The canine model (Canis lupus familiaris) is one of the models of choice for orthotopic pulp regeneration. This model has advantages, such as the wide array of dental pulp analyses that have been made (Nakashima et al., 2019), which brings familiarity and predictability to the responses. In addition, dogs have suitable‐sized teeth, which can facilitate clinical procedures. Their pulps also have dental pulp stem cells, which have proven to be effective in autologous transplantation procedures using good manufacturing practices (Ishizaka et al., 2012), although some of the stemness of canine cells may be lost compared to human cells (Wang et al., 2020). Nonetheless, dog teeth have disadvantages, such as the absence of an apical foramen and the presence of an apical delta, which make the simulation of human anatomy more difficult.
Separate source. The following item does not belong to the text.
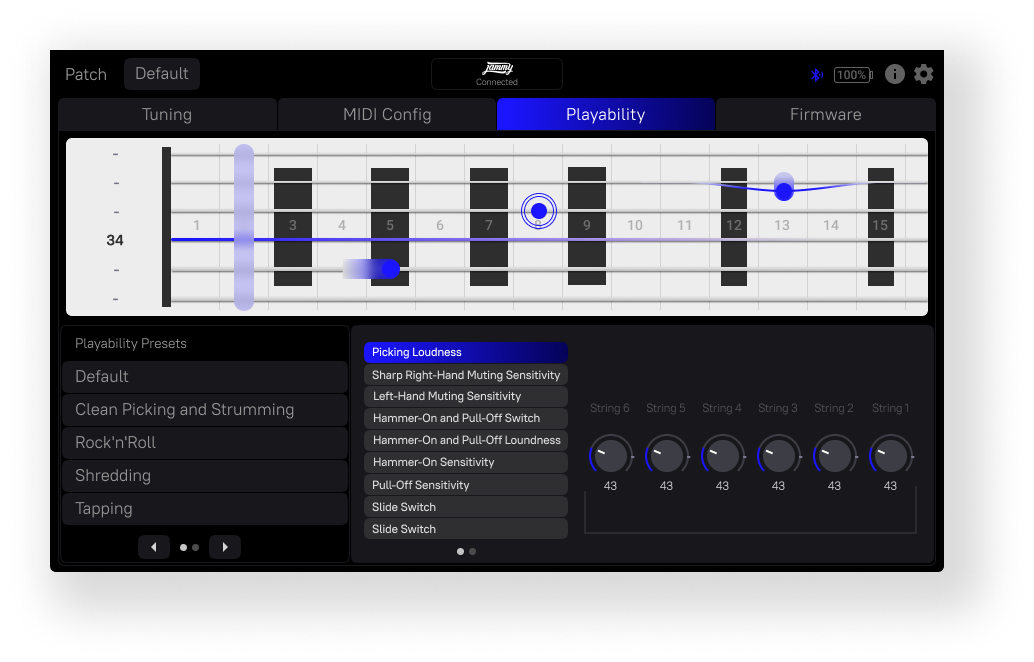Open the MIDI Config tab
The height and width of the screenshot is (662, 1034).
387,114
Studies have shown that an apical opening needs to be created to mimic the apical opening of human teeth (Ishizaka et al., 2012). In addition, the dog model has proven to be reliable in the induction of periapical lesions (Ferreira et al., 2006), an important factor when studying pulp regeneration in infected root canals.

Clearly, independent of the model, there are difficulties in the translation to human models. There are too many unknowns regarding the correct protocols for instrumentation and disinfection, and the animal models can only go as far as the repair capacity and technical hurdles that these models present. Therefore, studies on humans are still the gold standard, and although such studies are rare and primarily confined to case reports in revitalization, they should be the objective because they allow for adequate translation.

CONCLUSIONS

The increasing number of studies on pulp regeneration brings many answers and an equal number of questions that need to be addressed to allow for the development of this area of interest. Although the ultimate goal is the application of superior techniques that aid human patients, the questions raised cannot be answered in the clinic due to risks and ethical reasons. In this context, in vitro cell culture models and in vivo animal models can assist in addressing these issues and in understanding the biological mechanisms involved in the regeneration process. Consequently, this review has presented many of the methodologies involved, along with the possibilities that each methodology brings. The right answer lies not in the idea that one methodology is better than another but, rather, in the comprehensive application of these different methodologies that can be used in conjunction, offsetting each other's disadvantages, and collectively improving clinical practice.

CONFLICT OF INTEREST

The authors deny any conflicts of interest.

AUTHOR CONTRIBUTION

All authors contributed equally in the literature review, production and revision of this manuscript.

ETHICAL APPROVAL

As a literature review, this manuscript is exempt of ethical approval.